==== 原文 ====

【PyTorch】LSTM+注意力机制(Attention)实现时间序列预测

企业开发 2024-11-06 18:00:39 阅读次数: 0

LSTM+注意力机制(Attention)实现时间序列预测(PyTorch版)

介绍

长短期记忆网络（LSTM）是一种特殊的循环神经网络（RNN），能够捕捉长距离依赖关系。但是，LSTM在处理长序列时也会遇到困难。注意力机制（Attention）可以帮助模型聚焦于输入序列的重要部分，从而提高时间序列预测的性能。

应用使用场景

金融领域: 股票价格预测
气象预测: 天气预报
能源管理: 用电量预测
交通管理: 交通流量预测

原理解释

LSTM通过引入遗忘门、输入门和输出门来控制信息的流动，从而缓解了传统RNN的梯度消失问题。注意力机制通过计算加权和，使模型能够自动选择对当前任务最有帮助的输入位置。

算法原理流程图

算法原理解释

编码器: 输入序列通过LSTM单元进行编码，生成隐藏状态。
隐藏状态: 隐藏状态包含输入序列的信息。
注意力层: 根据隐藏状态计算注意力权重，得到上下文向量。
上下文向量: 上下文向量与隐藏状态结合形成解码器输入。
解码器: 解码器生成输出序列。

实际详细应用代码示例实现

数据准备

import numpy as np
import torch
from torch.utils.data import Dataset, DataLoader

class TimeSeriesDataset(Dataset):
    def __init__(self, data, seq_length):
        self.data = data
        self.seq_length = seq_length

    def __len__(self):
        return len(self.data) - self.seq_length

    def __getitem__(self, index):
        x = self.data[index:index+self.seq_length]
        y = self.data[index+self.seq_length]
        return torch.tensor(x, dtype=torch.float32), torch.tensor(y, dtype=torch.float32)

====

• 任务要求:
1/ 请把这篇关于LSTM与注意力机制的文章中从“长短期记忆网络（LSTM）是”到“当前任务最有帮助的输入位置。”的部分逐字重打一遍，首尾两处都包括在内。
2/ 将原文中以“LSTM通过引入遗忘门”开头的那一段改写成简短的要点列表，保留其主要事实。
本练习用不到下面的列表。

==== 数据摘录 ====

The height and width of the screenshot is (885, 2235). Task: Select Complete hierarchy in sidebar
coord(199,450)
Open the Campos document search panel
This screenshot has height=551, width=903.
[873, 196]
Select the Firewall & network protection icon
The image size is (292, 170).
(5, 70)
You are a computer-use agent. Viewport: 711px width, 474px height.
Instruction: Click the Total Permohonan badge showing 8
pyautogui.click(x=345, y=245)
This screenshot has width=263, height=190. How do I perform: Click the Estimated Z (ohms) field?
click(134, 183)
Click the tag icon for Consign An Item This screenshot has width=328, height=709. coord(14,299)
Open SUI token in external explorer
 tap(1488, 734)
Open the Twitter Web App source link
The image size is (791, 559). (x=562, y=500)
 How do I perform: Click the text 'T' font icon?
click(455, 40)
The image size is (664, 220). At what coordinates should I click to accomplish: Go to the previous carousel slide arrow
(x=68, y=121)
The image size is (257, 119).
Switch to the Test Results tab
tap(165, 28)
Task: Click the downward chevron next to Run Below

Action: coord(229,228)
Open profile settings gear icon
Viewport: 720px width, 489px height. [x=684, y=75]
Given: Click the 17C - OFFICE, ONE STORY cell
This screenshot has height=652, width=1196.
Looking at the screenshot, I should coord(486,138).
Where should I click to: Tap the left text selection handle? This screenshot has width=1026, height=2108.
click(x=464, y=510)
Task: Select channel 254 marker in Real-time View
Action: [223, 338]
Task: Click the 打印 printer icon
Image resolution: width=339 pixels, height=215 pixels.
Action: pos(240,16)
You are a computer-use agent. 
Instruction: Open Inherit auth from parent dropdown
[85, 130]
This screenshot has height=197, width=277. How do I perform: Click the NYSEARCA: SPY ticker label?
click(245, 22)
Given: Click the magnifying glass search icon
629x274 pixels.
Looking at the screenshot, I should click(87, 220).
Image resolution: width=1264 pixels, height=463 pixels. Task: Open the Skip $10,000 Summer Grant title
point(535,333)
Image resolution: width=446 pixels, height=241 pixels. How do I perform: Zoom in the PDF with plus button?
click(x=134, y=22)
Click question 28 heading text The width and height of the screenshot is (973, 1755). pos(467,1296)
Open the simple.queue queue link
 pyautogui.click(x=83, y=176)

====

• 参考答案:
1/
长短期记忆网络（LSTM）是一种特殊的循环神经网络（RNN），能够捕捉长距离依赖关系。但是，LSTM在处理长序列时也会遇到困难。注意力机制（Attention）可以帮助模型聚焦于输入序列的重要部分，从而提高时间序列预测的性能。

应用使用场景

金融领域: 股票价格预测
气象预测: 天气预报
能源管理: 用电量预测
交通管理: 交通流量预测

原理解释

LSTM通过引入遗忘门、输入门和输出门来控制信息的流动，从而缓解了传统RNN的梯度消失问题。注意力机制通过计算加权和，使模型能够自动选择对当前任务最有帮助的输入位置。

2/
- LSTM用遗忘门、输入门和输出门控制信息流动，缓解了传统RNN的梯度消失问题。
- 注意力机制通过计算加权和，让模型自动选出对当前任务最有帮助的输入位置。